Attorney’s Fees and Costs Are the Main Sanctions.
House Judiciary Committee Chairman Lamar Smith (R-Texas) and Senate Judiciary Committee Ranking Member Chuck Grassley (R-Iowa), on March 10, 2011, introduced legislation to curb frivolous lawsuits. The Lawsuit Abuse Reduction Act, if passed as introduced, would impose mandatory sanctions upon lawyers filing meritless suits in federal court. The legislation proposes a three-pronged attack on frivolous suits: (1) F.R.Civ. P 11 sanctions would be mandatory (not just discretionary) in nature; (2) frivolous suit sanctions would be mandatory against the offending lawyer, including an award of attorney’s fees and costs incurred by the other side; and (3) Rule 11’s 21-day “safe harbor” provision would be eliminated. According to one study, the 2002 tort system’s purported direct costs were $223 billion, the equivalent of a 5% tax on wages, with the annual direct cost of American tort litigation now exceeding $250 billion. [Query: What are the measurable economic benefits of the tort system, if it leads to cleaner air, cleaner water, and safer automobiles, and if it compensates persons who are injured?] If passed, the sponsors hope that state courts would strengthen rules in line with the proposed Rule 11 reforms. More on this bill can be found by reading the March 10, 2011 post on IowaPolitics.com.
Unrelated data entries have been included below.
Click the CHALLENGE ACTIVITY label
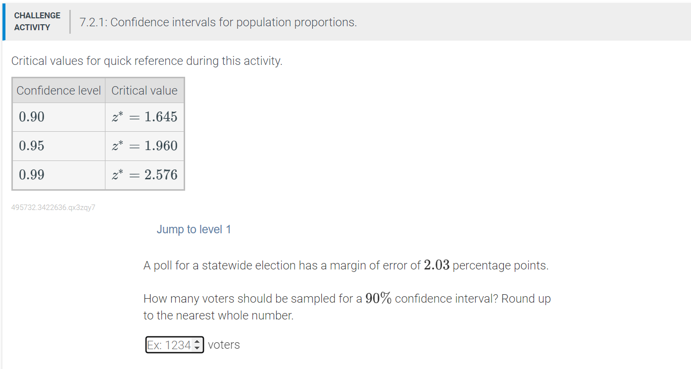 [37, 20]

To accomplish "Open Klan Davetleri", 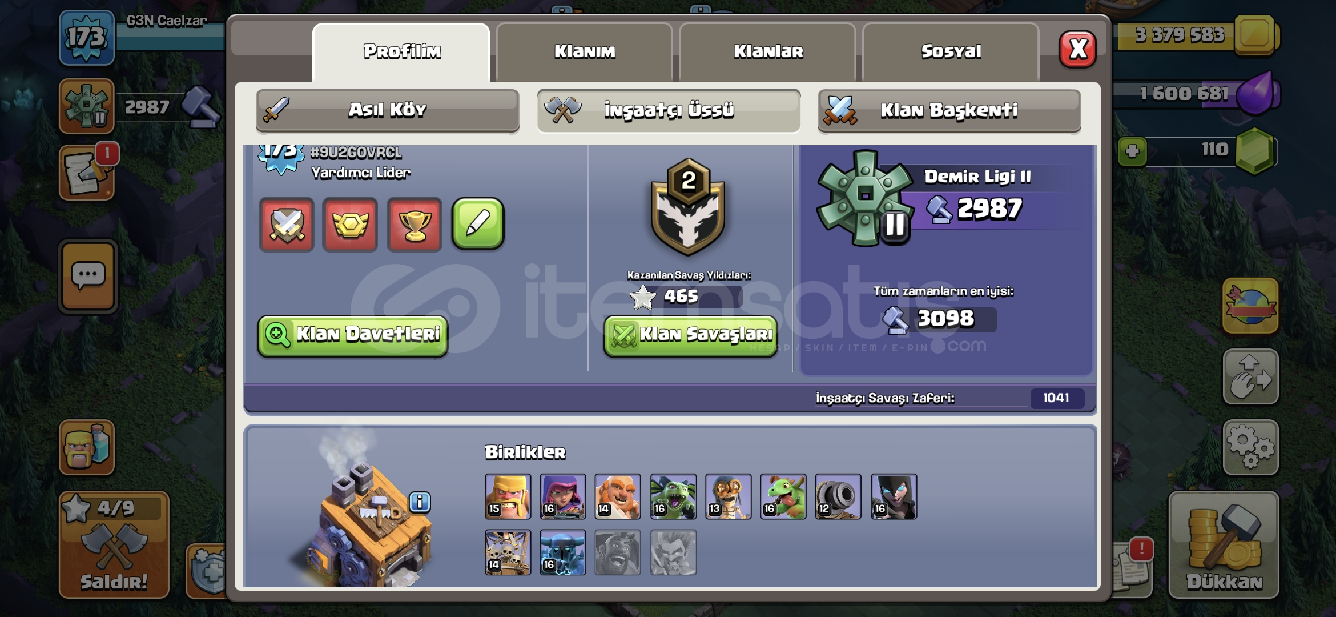I will pos(353,335).
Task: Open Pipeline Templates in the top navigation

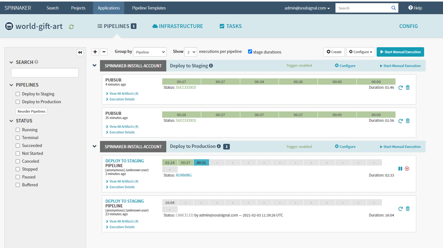Action: coord(149,8)
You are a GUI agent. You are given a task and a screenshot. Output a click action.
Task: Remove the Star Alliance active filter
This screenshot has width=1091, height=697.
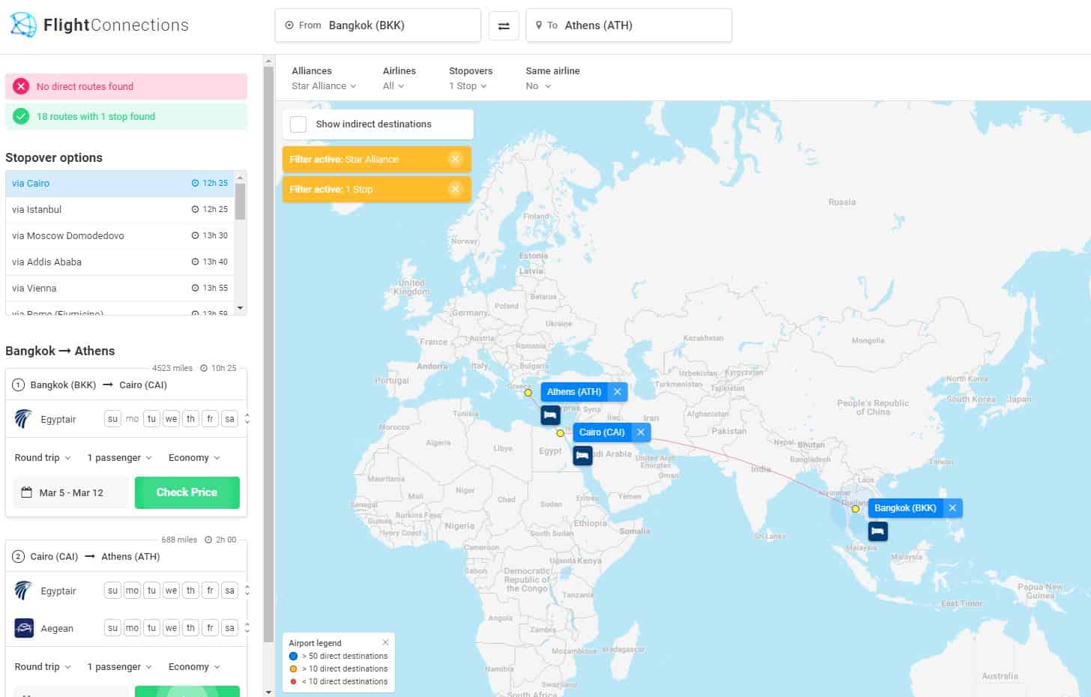click(x=456, y=159)
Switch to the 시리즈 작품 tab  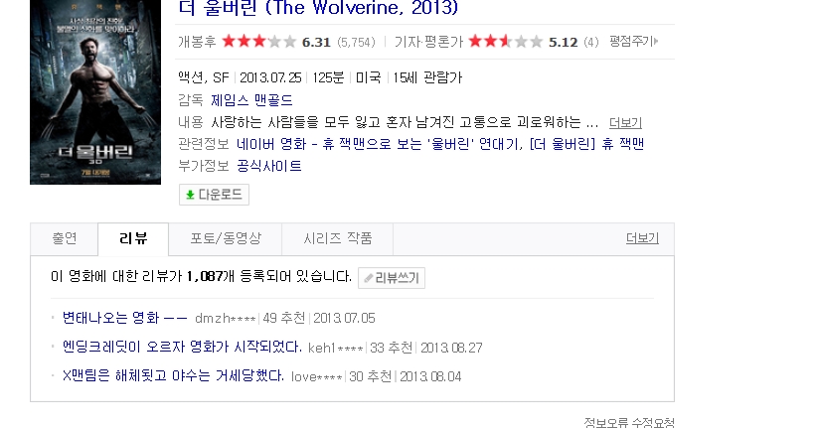coord(338,238)
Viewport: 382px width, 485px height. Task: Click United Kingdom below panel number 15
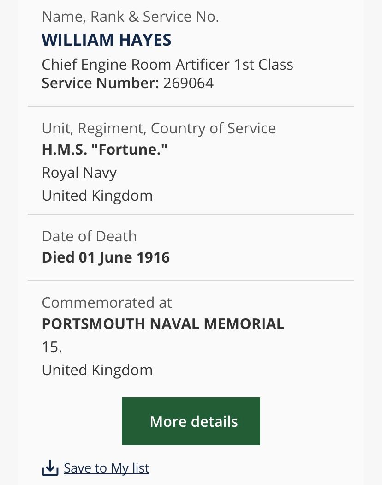click(x=97, y=370)
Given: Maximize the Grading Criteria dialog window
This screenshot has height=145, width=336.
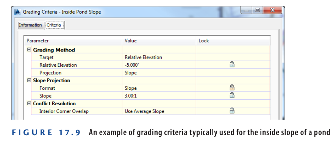Looking at the screenshot, I should 257,10.
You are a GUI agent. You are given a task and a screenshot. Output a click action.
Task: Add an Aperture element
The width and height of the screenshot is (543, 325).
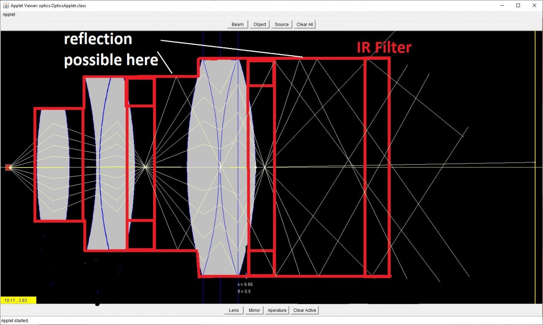click(277, 310)
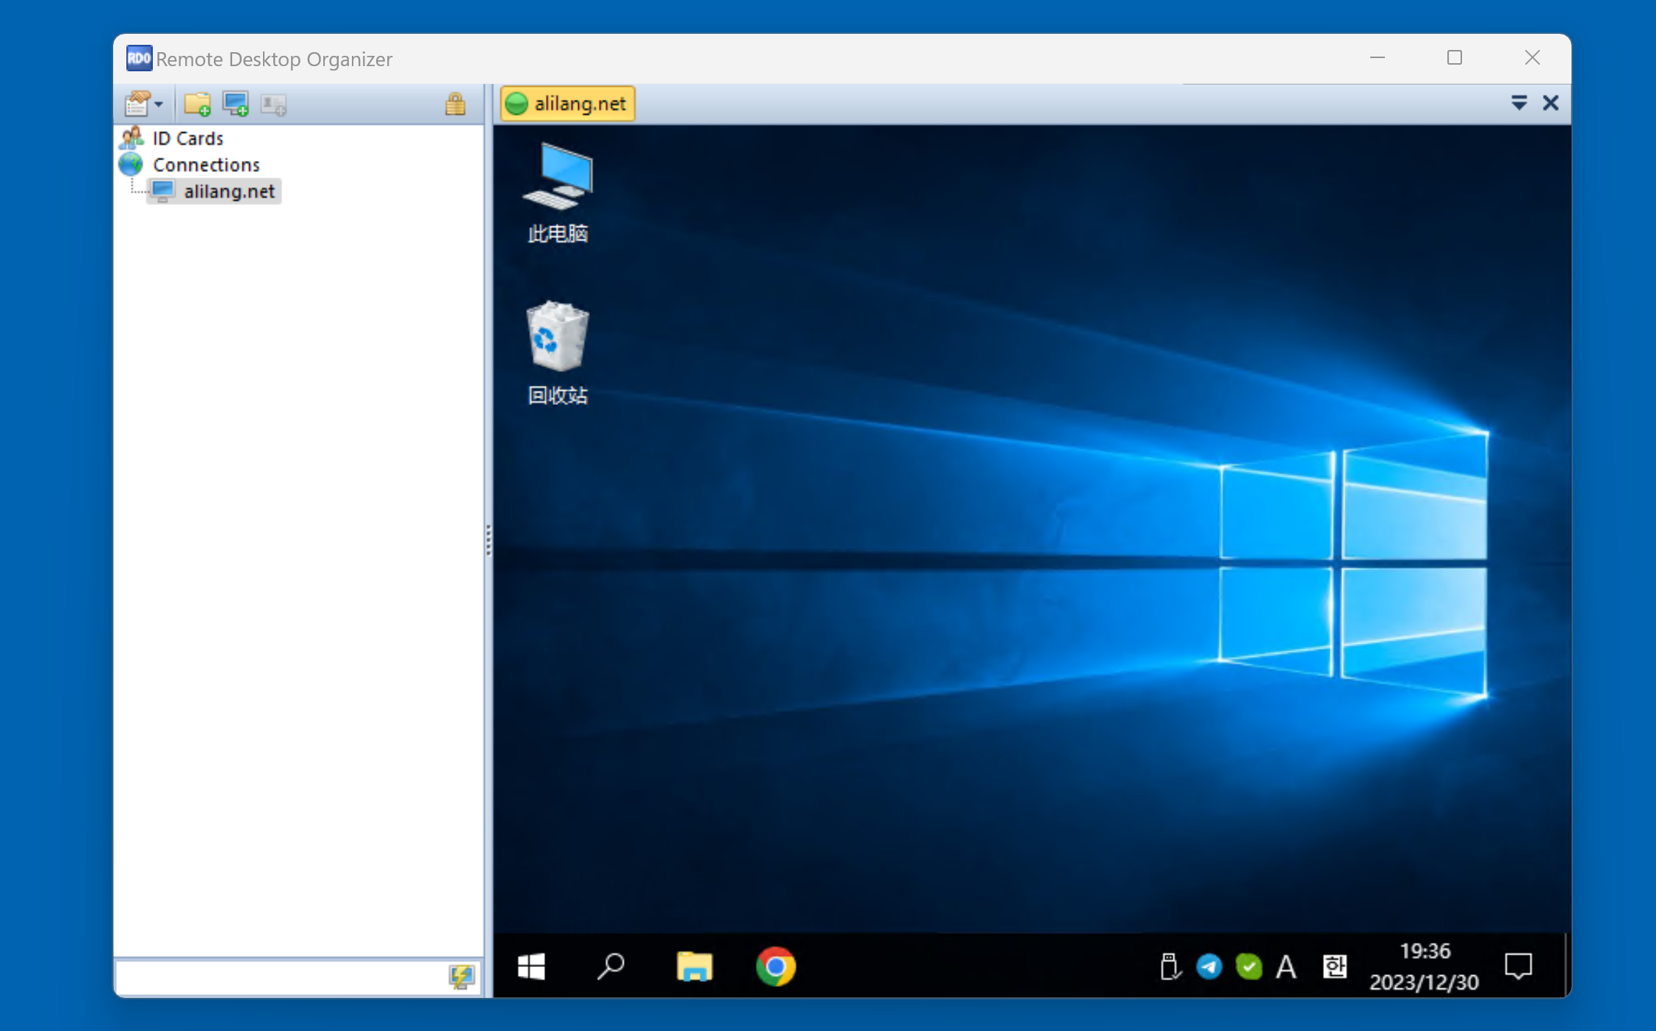
Task: Click the remote taskbar search icon
Action: pos(611,966)
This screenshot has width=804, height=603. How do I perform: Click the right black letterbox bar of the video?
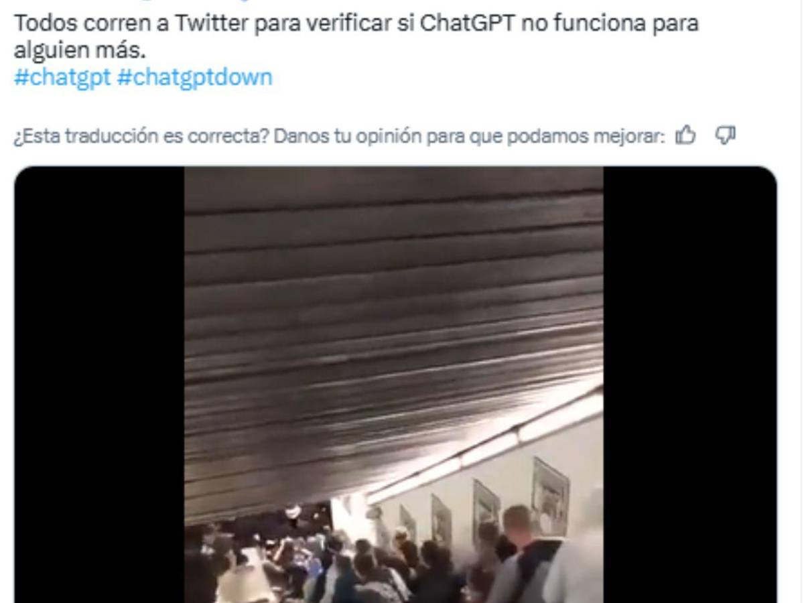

A March 11, 2011 post in The BLT: The Blog of Legal Times, noted that a House Judiciary subcommittee, “received some cautionary testimony from Lonny Hoffman, a professor at the University of Houston Law Center. Hoffman described the results of a 1983 change in Rule 11 that made sanctions mandatory before it was reversed a decade later. Among the reported problems with that change was that it distracted lawyers from resolving the merits of a case, ultimately adding to litigation costs and delays.
‘Any decision by this committee to repeat the same mistake of the 1983 judicial rules committee in assuming a need for the proposed legislation is lamentable,’ Hoffman wrote.”